By Russell Hall, Gibson

Every field of artistic endeavor has its share of eccentric geniuses – people such as J.D. Salinger in the literary world, Glenn Gould in classical music and Vincent Van Gogh in the art world, each of whom left behind rich legacies despite sometimes bizarre quirks of character. Rock and roll is no exception. In its relatively brief history, rock has produced a clutch of brilliant songwriters and musicians who seem wired differently from the rest of us, sometimes radically so. Below are 10 of the very best.

Roky Erickson
No less a figure than Billy Gibbons has cited Texas guitarist Roky Erickson – particularly Erickson’s work in the pioneering psychedelic band, the 13th Floor Elevators – as a profound influence.
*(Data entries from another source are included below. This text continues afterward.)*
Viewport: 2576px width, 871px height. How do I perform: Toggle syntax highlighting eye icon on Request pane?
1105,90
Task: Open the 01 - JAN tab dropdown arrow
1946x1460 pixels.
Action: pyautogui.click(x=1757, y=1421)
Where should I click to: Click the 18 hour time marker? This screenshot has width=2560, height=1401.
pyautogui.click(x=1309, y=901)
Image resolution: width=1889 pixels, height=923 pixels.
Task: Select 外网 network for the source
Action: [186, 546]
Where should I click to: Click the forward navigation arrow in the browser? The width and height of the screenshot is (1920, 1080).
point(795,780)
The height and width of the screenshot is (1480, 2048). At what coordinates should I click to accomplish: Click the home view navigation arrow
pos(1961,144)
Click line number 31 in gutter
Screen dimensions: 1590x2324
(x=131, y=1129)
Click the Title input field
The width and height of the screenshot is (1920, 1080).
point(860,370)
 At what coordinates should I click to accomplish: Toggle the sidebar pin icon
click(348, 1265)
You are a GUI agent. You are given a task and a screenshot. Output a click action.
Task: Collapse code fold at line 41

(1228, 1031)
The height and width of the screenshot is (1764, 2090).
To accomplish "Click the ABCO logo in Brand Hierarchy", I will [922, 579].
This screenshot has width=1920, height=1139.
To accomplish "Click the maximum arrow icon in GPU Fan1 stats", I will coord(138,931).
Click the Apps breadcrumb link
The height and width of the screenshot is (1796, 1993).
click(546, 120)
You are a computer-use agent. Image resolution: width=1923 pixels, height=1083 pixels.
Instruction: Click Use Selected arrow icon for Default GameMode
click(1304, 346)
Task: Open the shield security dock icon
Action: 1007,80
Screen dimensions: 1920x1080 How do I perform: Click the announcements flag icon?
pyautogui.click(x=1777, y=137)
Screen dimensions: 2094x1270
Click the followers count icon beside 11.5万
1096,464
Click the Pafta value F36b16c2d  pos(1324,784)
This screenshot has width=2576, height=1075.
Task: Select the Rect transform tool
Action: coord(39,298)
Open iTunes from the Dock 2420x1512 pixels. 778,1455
Erickson’s work in that genre was the real deal, it turns out, as his grip on reality began slipping by 1970, sending him into a long downward spiral. During the ’70s and ’80s, Erickson asserted he was inhabited by a Martian, was jailed for stealing his neighbors’ mail and wrote letters to dead celebrities. His apparent full recovery in recent years is one of rock’s most inspiring stories.

Peter Green
Some have called founding Fleetwood Mac guitarist Peter Green the greatest white blues guitarist who ever lived. Playing a 1959 Les Paul Sunburst, Green forged a style that impacted the likes of Jimmy Page, Gary Moore and the Black Crowes’ Rich Robinson. Green began behaving erratically in the late ’60s, appearing on stage in long robes and wearing a crucifix, and encouraging his Fleetwood Mac bandmates to donate the bulk of their earnings to charity. He spent much of the ’70s in and out of psychiatric hospitals before re-emerging and resuming his recording career.

Brian Wilson
Anyone who could compose such pop masterpieces as “Good Vibrations” and “God Only Knows” – as Brian Wilson did – obviously has been touched by a special muse. Unfortunately, for long stretches of time, psychological demons have haunted Wilson as well. In the wake of his father’s death in 1973, he spent the better part of two years in his bedroom – sleeping, overeating and chain-smoking. His re-emergence as a recording artist in the late ’70s constitutes one of rock’s most amazing comebacks.

Phil Spector
Phil Spector’s life could be read as a tragedy of Shakespearean proportions. Known for years for his eccentric and temperamental behavior, Spector’s fascination with the dark side had horrific consequences in 2003, and he’s since been incarcerated. Spector’s monumental achievements – in particular, the development of his symphony-like, “wall of sound” productions – continue to have a profound impact on producers and musicians alike.